Using the listing below, reproduce exactly the lines from the one with "Click the Roles column header" through the last, with all pictures left out.

##########

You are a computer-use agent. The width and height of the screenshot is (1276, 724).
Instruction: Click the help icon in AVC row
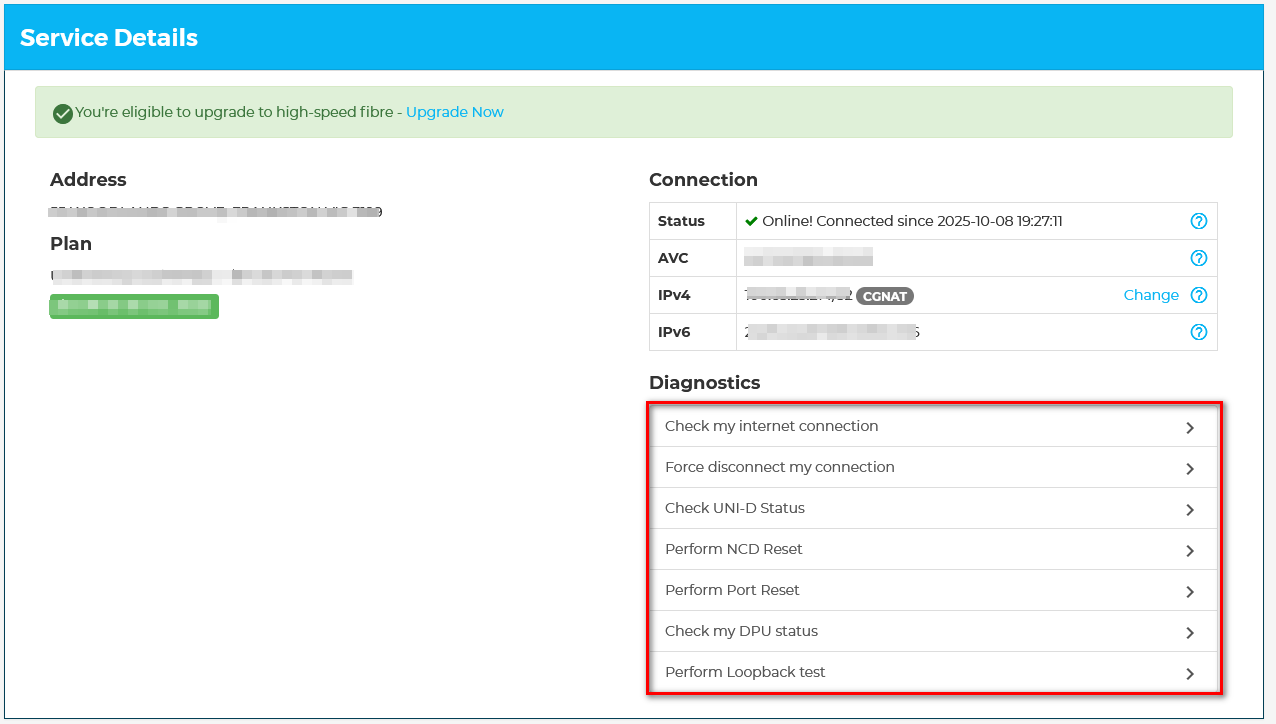click(x=1199, y=258)
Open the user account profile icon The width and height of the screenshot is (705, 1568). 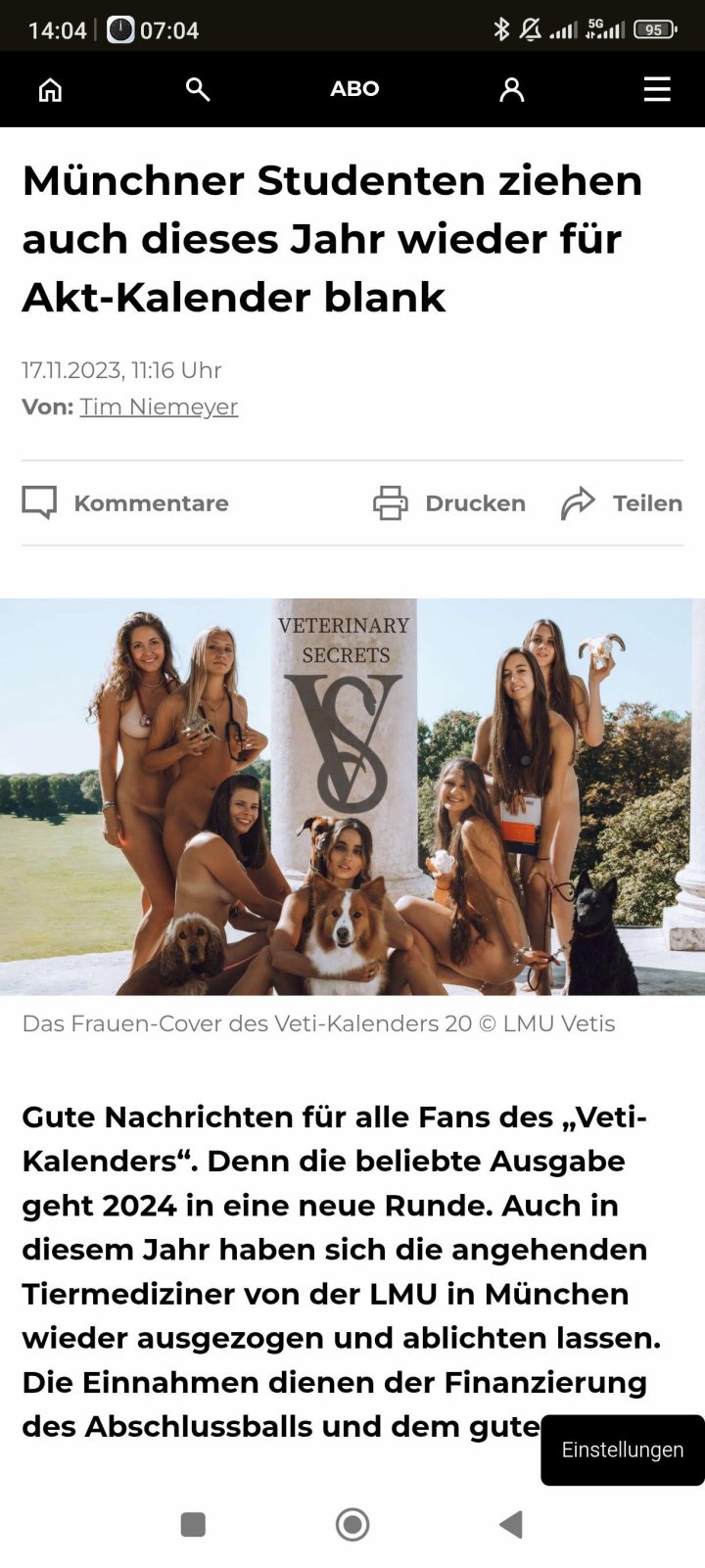pos(511,89)
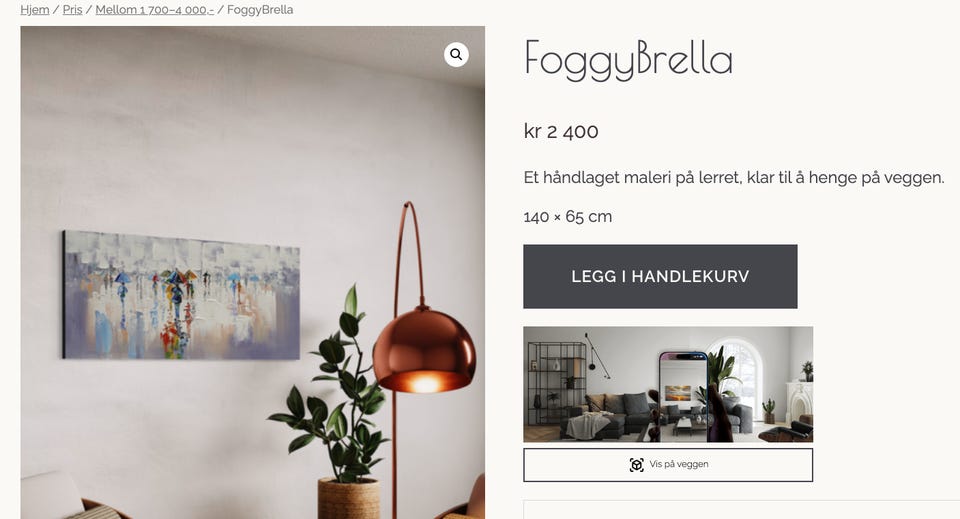Click the grey sofa in the AR preview

615,413
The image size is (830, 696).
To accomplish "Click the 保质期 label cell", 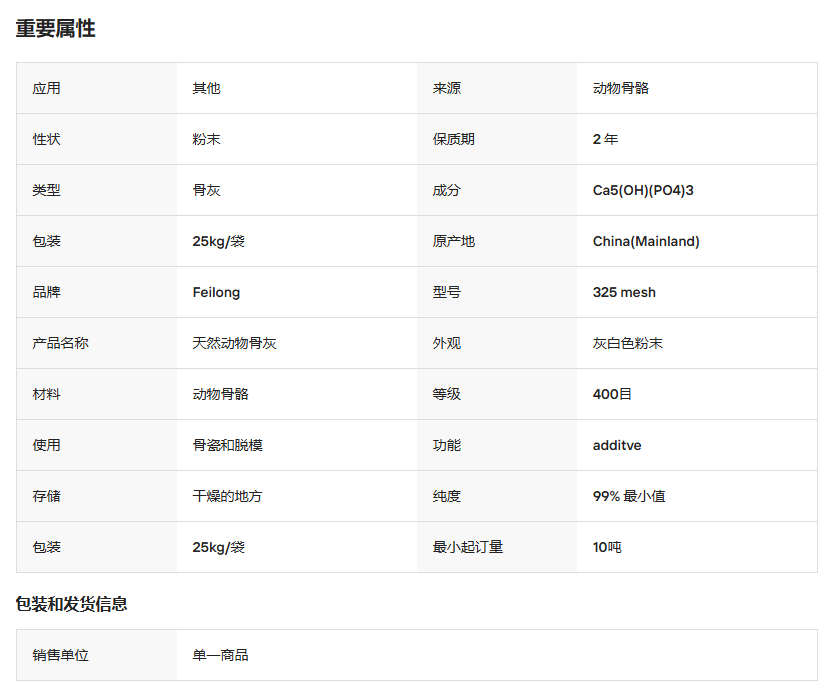I will point(453,139).
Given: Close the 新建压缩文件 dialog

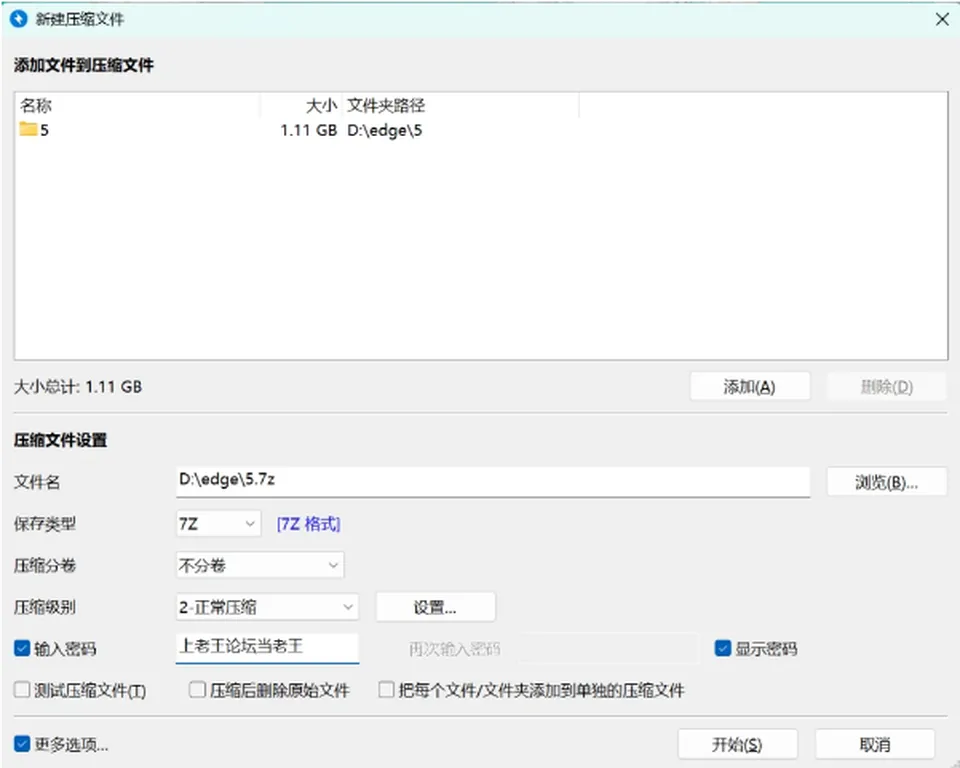Looking at the screenshot, I should (x=942, y=19).
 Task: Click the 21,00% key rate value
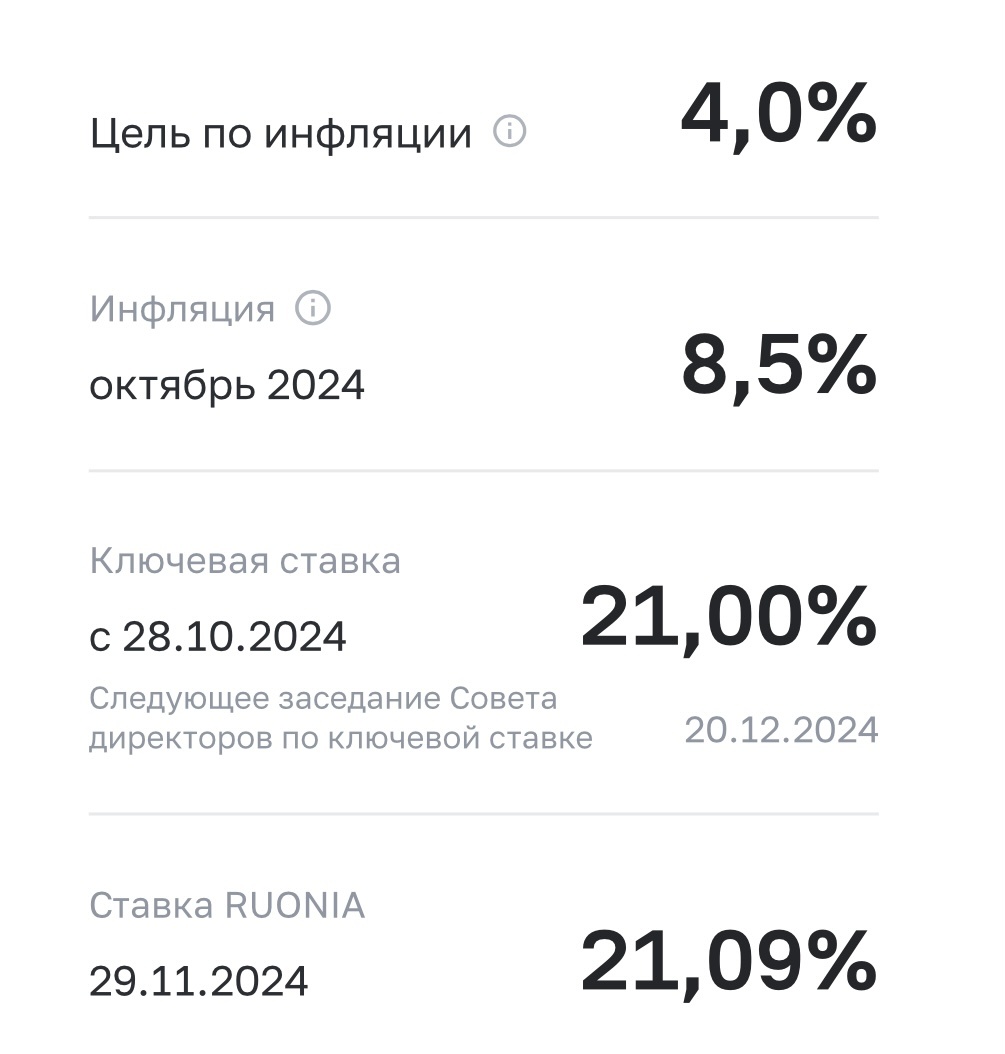(729, 618)
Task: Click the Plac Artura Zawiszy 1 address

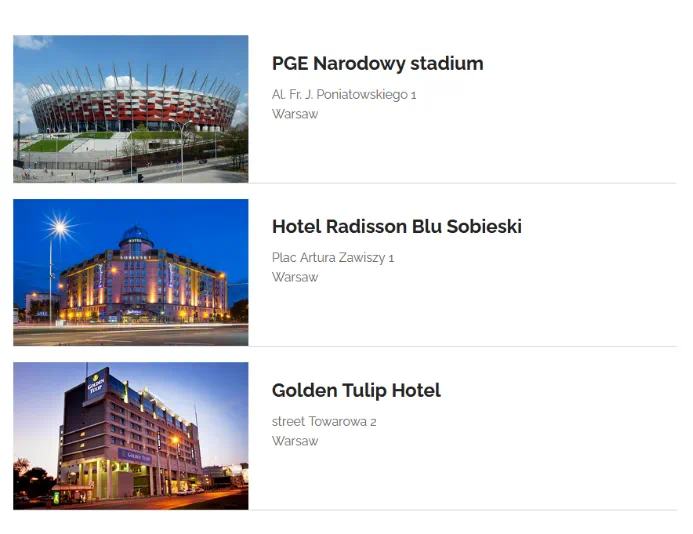Action: [x=333, y=258]
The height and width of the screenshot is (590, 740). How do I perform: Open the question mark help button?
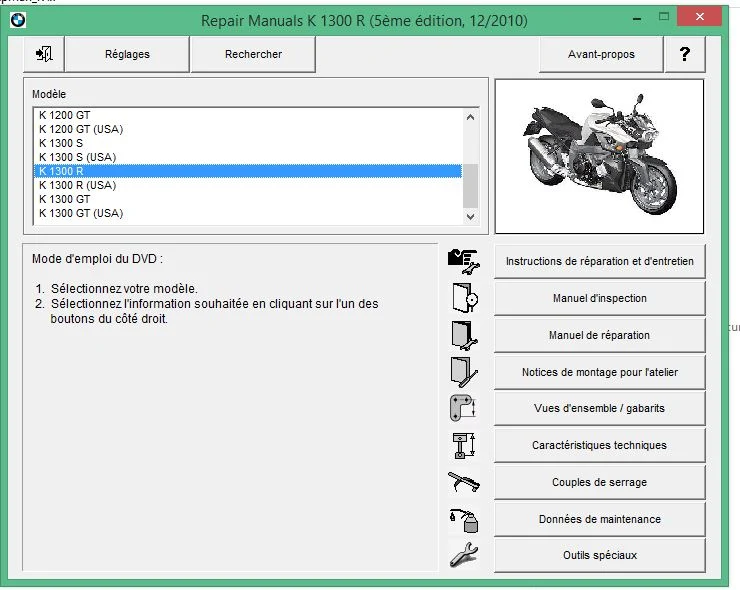(x=685, y=54)
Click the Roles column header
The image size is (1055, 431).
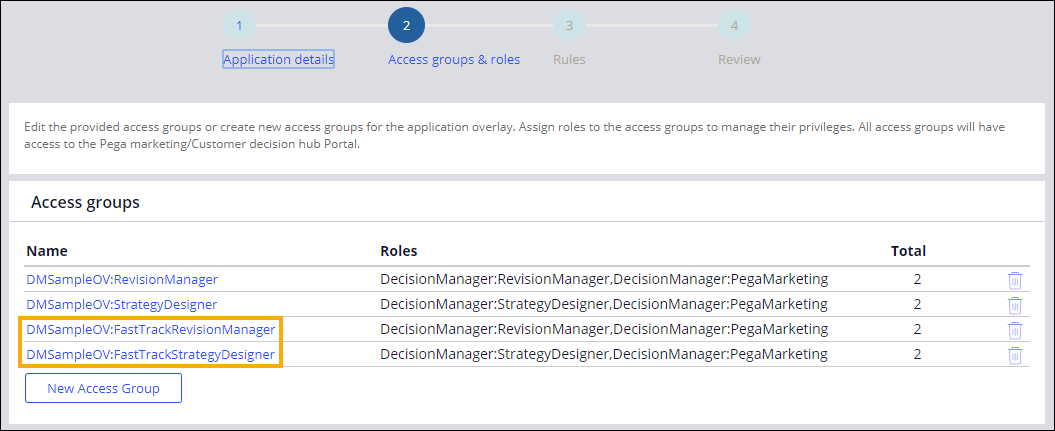[399, 251]
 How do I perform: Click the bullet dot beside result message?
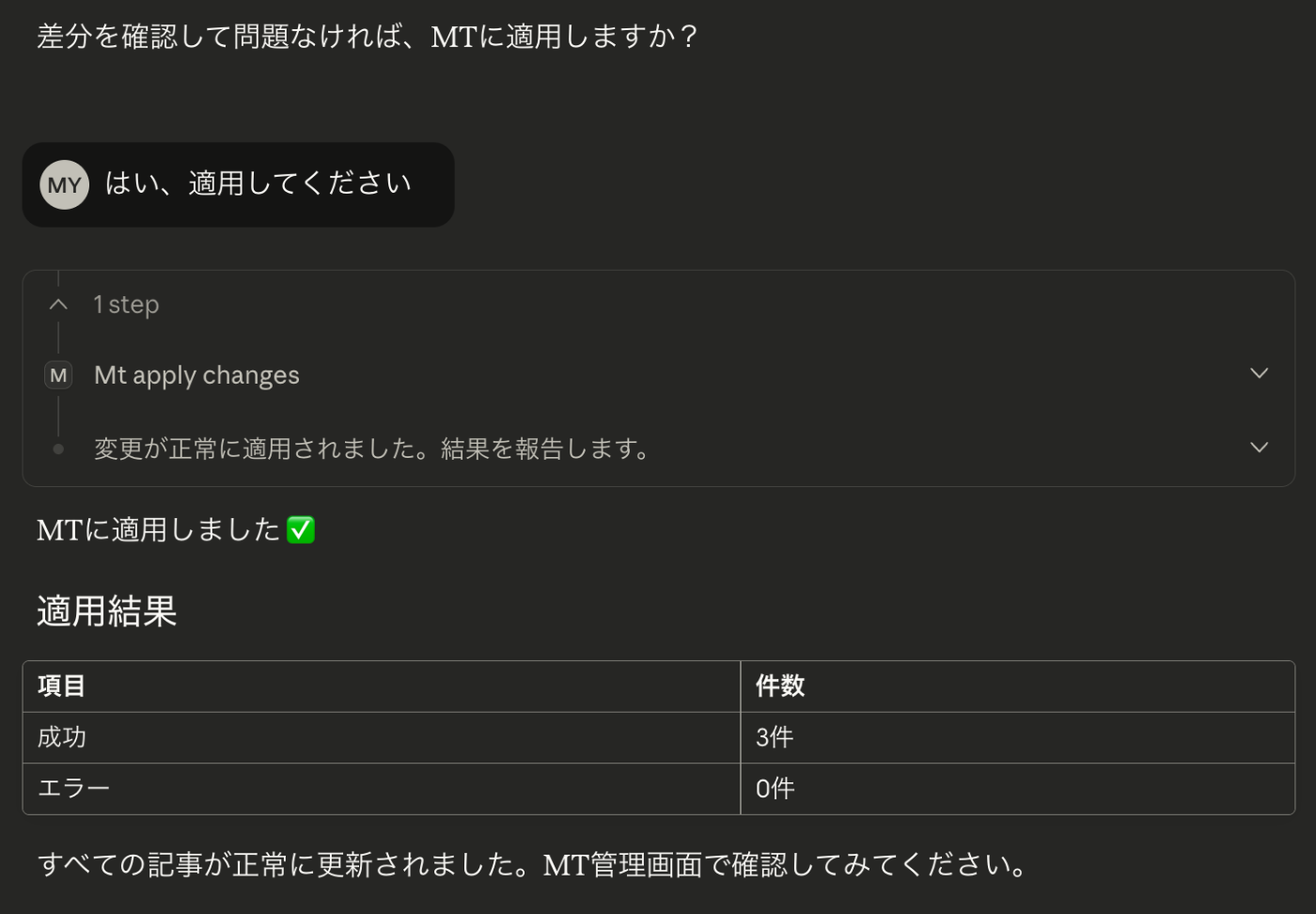coord(58,449)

##########

### Response
Click the Roles column header
The image size is (1055, 431).
[399, 251]
 How do I perform: Click the bullet dot beside result message?
coord(58,449)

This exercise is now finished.